┌────────

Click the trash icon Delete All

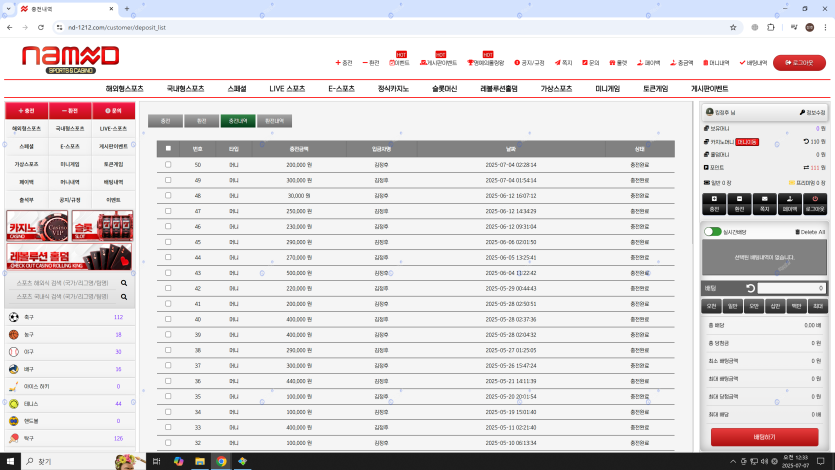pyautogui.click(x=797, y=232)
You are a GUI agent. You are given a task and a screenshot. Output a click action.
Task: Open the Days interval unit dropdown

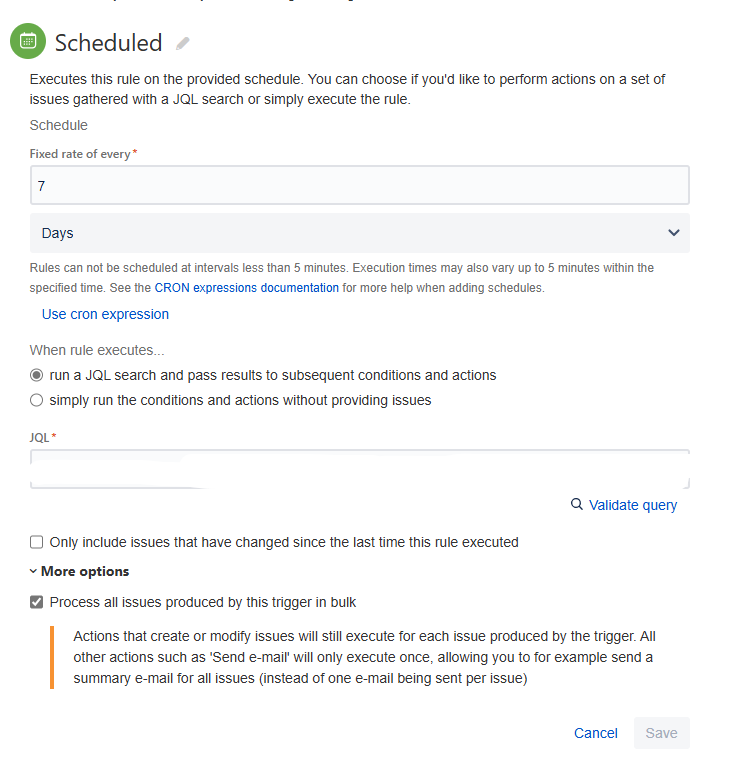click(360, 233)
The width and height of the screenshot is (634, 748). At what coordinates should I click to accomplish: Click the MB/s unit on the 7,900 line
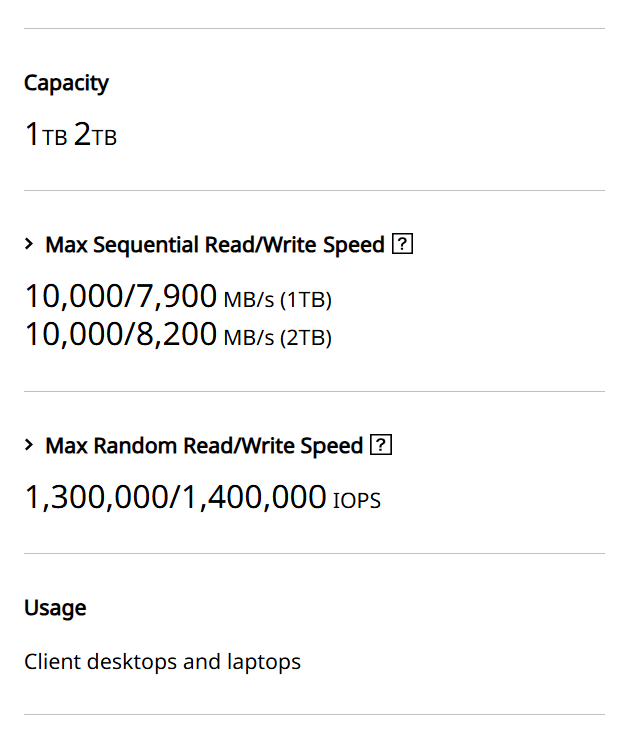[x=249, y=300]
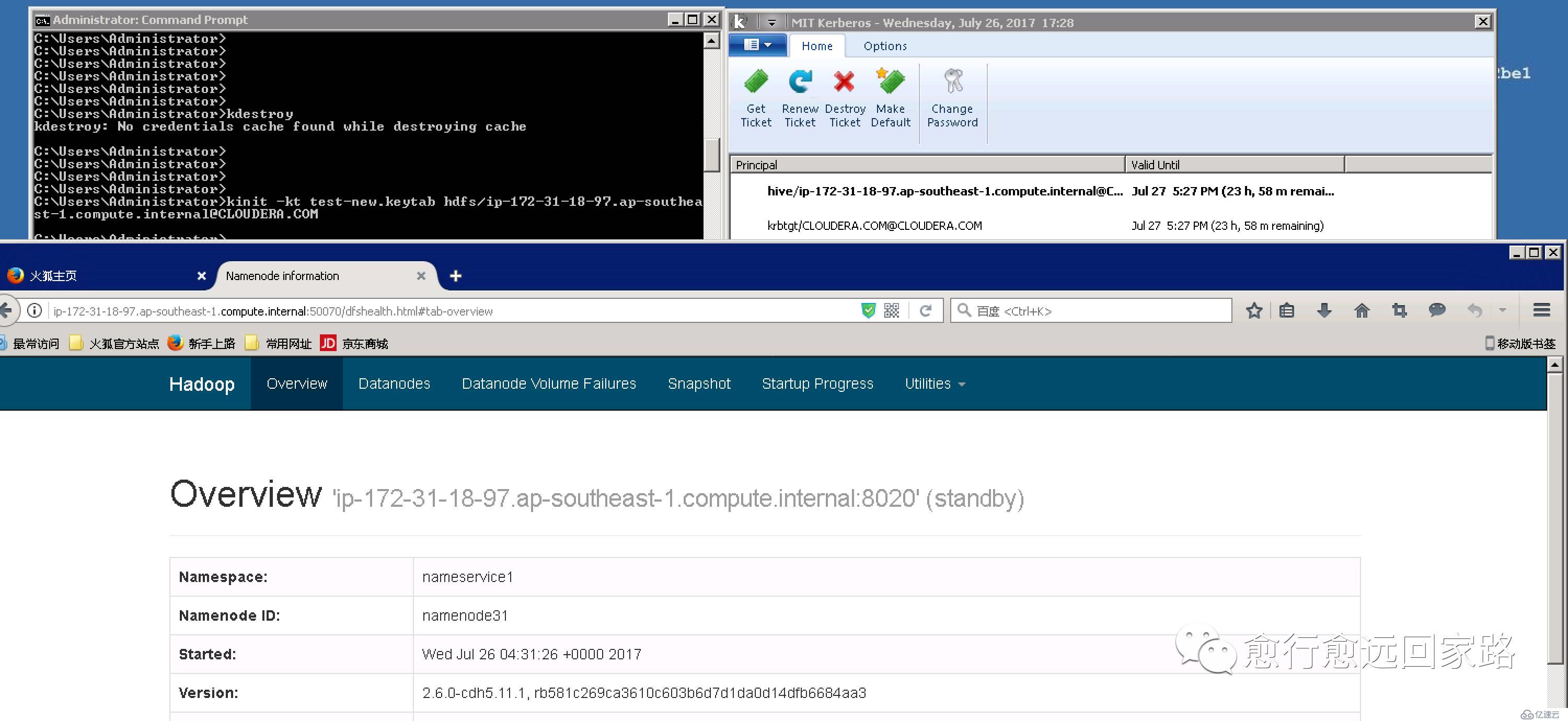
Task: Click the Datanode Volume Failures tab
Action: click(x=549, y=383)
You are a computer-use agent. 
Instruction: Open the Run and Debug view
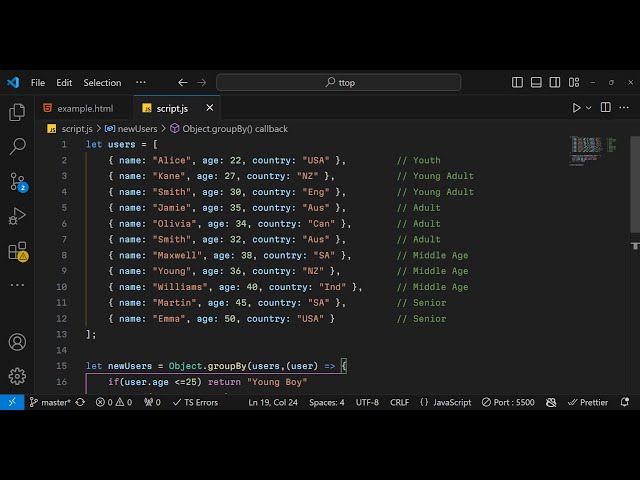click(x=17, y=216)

└────────

▶ _Do this_: Update the stretch of the records from the line that contains "You are a computer-use agent." through the end of the records, replacing "Run and Debug view" with "Explorer view" and keeping everything else the same. Leave the pictures out of your answer.

▶ _Task response_:
You are a computer-use agent. 
Instruction: Open the Explorer view
click(x=17, y=216)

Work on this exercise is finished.